El 16 de septiembre de 1955, fue derrocado el segundo gobierno del General Juan Domingo Perón, que unos años antes había ganado las elecciones para su segunda presidencia con el 63% de los votos en un comicio en el que participó el 88,16% del padrón. Este dato no es ocioso. Habla de que más allá de los deseos de un amplio sector de las clases dominantes y una parte de la Iglesia, el pueblo argentino seguía apoyando al peronismo.

Perón prefirió partir al exilio para no derramar sangre de argentinos a manos de otros argentinos. Pero en el país quedaron muchos que sentían que había que retomar el carril democrático y reponer al Presidente en su puesto.

Parte de esos hombres y mujeres conformaron lo que se dio a llamar Resistencia Peronista y, a partir de ese sentimiento hecho acción, se comenzó a organizar la contrarrevolución que encabezaron los generales Juan José Valle y Raúl Tanco. Acompañados, claro, por muchos otros militares de menor rango y de muchísimos civiles: buenas y buenos compañeros, comprometidos que, como el peronismo y sus símbolos habían sido prohibidos por el decreto ley 4161 de marzo de 1956, usaban una flor de Nomeolvides pegada en las solapas y los vestidos para identificarse.

Los conjurados habían elegido la fecha del 9 de junio para el inicio de las acciones pero los servicios de inteligencia del ejército infiltraron al grupo y lograron desactivar el golpe.
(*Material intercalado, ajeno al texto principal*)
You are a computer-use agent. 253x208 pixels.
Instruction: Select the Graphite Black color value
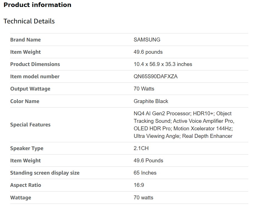pyautogui.click(x=151, y=101)
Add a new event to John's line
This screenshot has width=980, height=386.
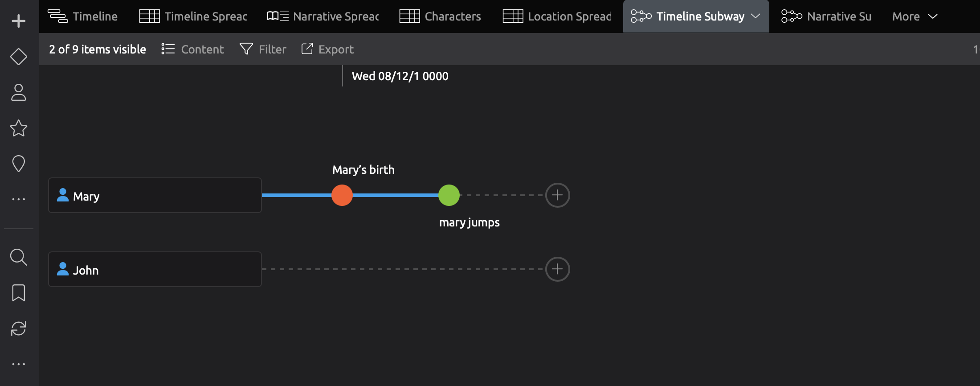(557, 269)
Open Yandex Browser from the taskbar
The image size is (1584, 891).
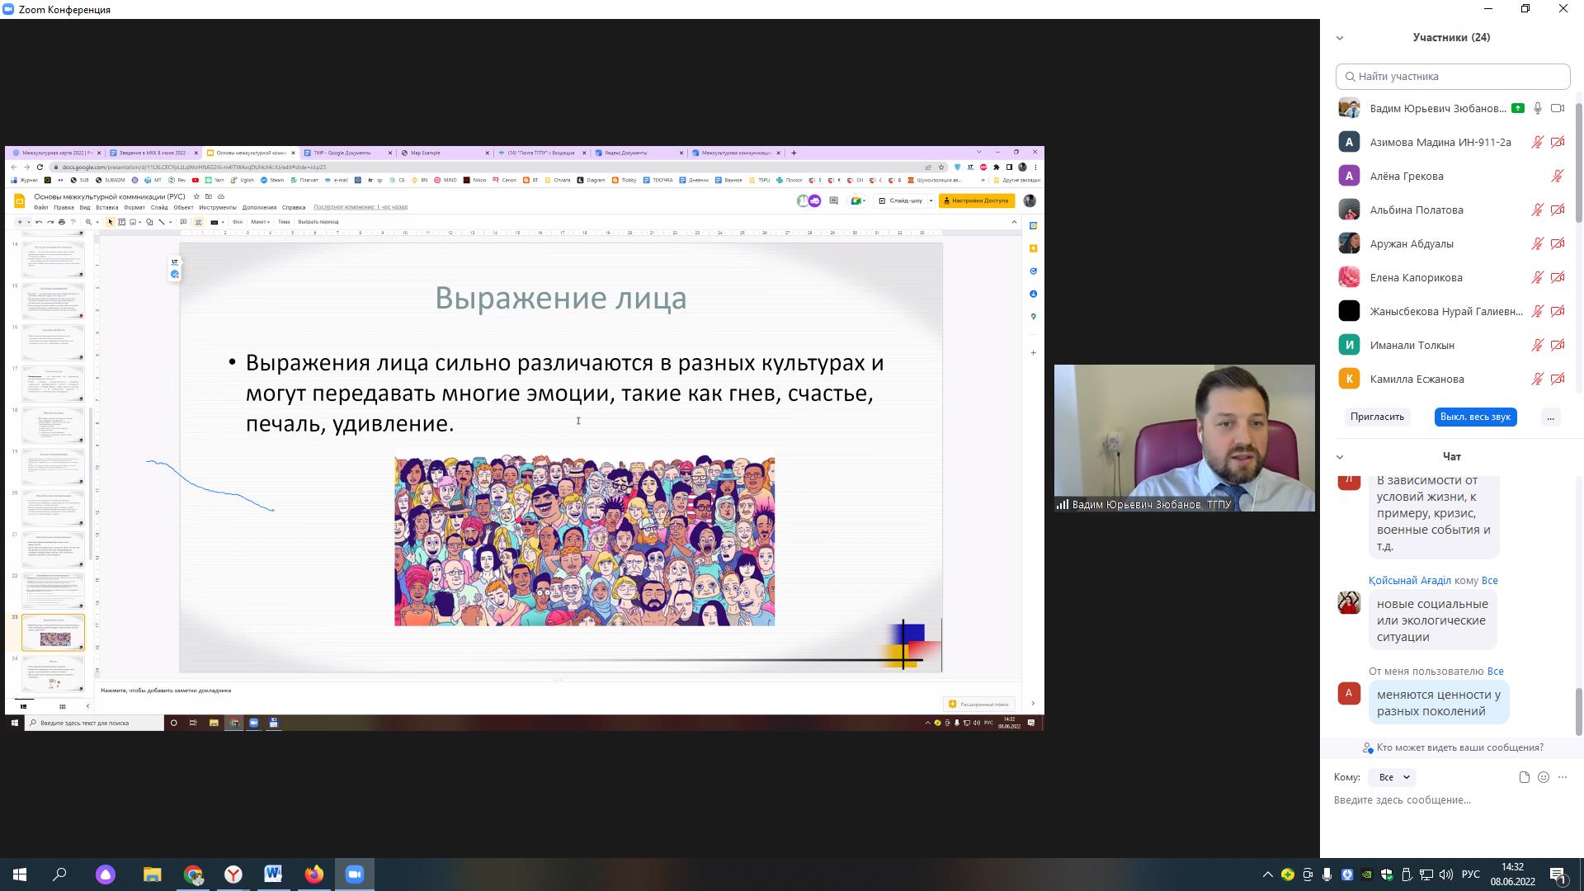233,875
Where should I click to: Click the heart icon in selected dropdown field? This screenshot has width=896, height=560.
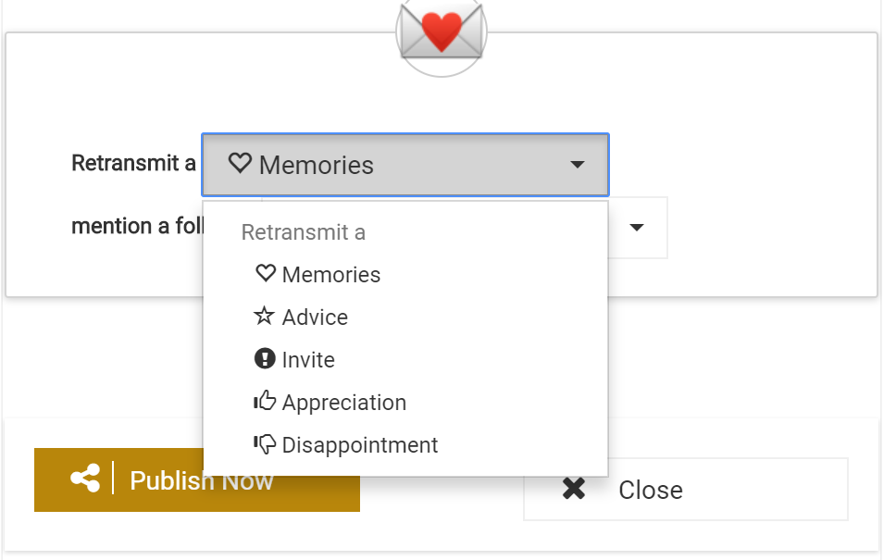point(240,164)
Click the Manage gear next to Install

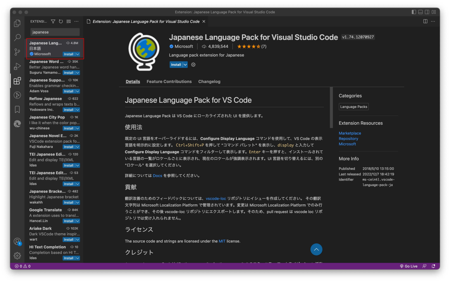pos(193,65)
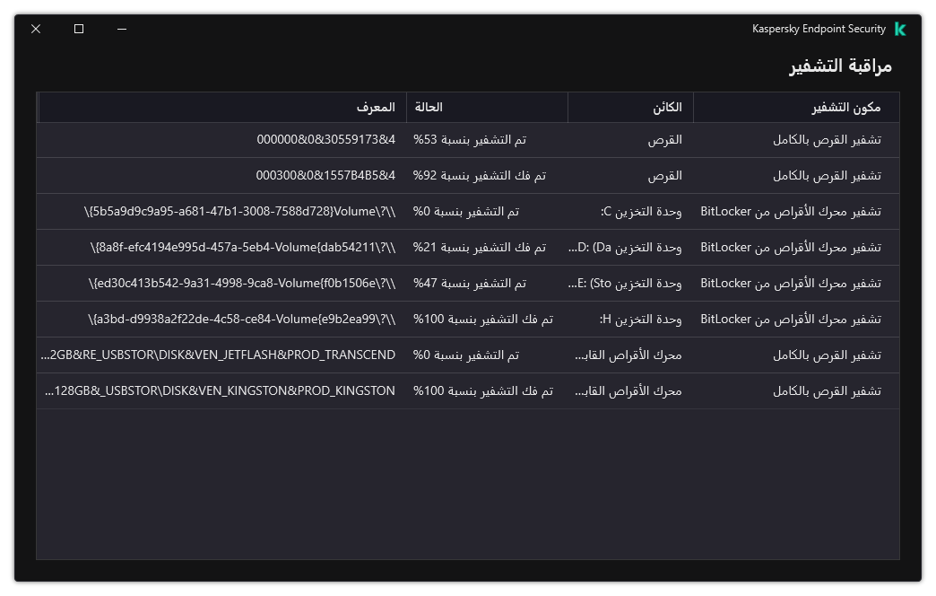This screenshot has height=596, width=936.
Task: Click the Kaspersky Endpoint Security logo icon
Action: [899, 28]
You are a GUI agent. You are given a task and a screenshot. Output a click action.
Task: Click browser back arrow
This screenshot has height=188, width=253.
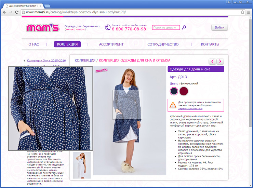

El alzamiento fue sofocado en las unidades de Campo de Mayo, Escuela de Mecánica del Ejercito, Palermo, La Plata, Viedma, Rosario, Rafaela y Santa Rosa. Ese mismo día, el presidente de facto, General Pedro Eugenio Aramburu, decretó la ley marcial y mandó fusilar a 11 militares.

También un grupo de 12 civiles militantes fue detenido en una vivienda de Florida, provincia de Buenos Aires, y trasladado a los basurales de José León Suárez en donde varios fueron asesinados por la espalda. Juan Carlos Livraga, uno de los sobrevivientes, será el “fusilado que vive” del que es anoticiado Rodolfo Walsh y lo mueve a realizar esa investigación que daría como resultado la novela “Operación Masacre”.

Enterado de estas muertes, el general Valle decide entregarse con la condición de que se detuviese la sangrienta represión. Es conducido al Primer Cuerpo de Ejército de Palermo y allí, en un juicio sumario, se lo condenó a muerte. El 12 de junio de 1956, en la Penitenciaría de calle Las Heras, en la ciudad de Buenos Aires, Valle es asesinado por un pelotón de fusilamiento sin que hubiese una orden escrita de ejecución.

Antes de morir, escribe una carta a Aramburu en la que le dice: “Entre mi suerte y la de ustedes me quedo con la mía. Mi esposa y mi hija, a través de sus lágrimas verán en mí un idealista sacrificado por la causa del pueblo. Las mujeres de ustedes, hasta ellas, verán asomárseles por los ojos sus almas de asesinos”.

A 70 años de esa verdadera masacre, en los próximos días de junio, comenzará un histórico Juicio por la Verdad para esclarecer definitivamente los asesinatos cometidos por la Revolución “Fusiladora”.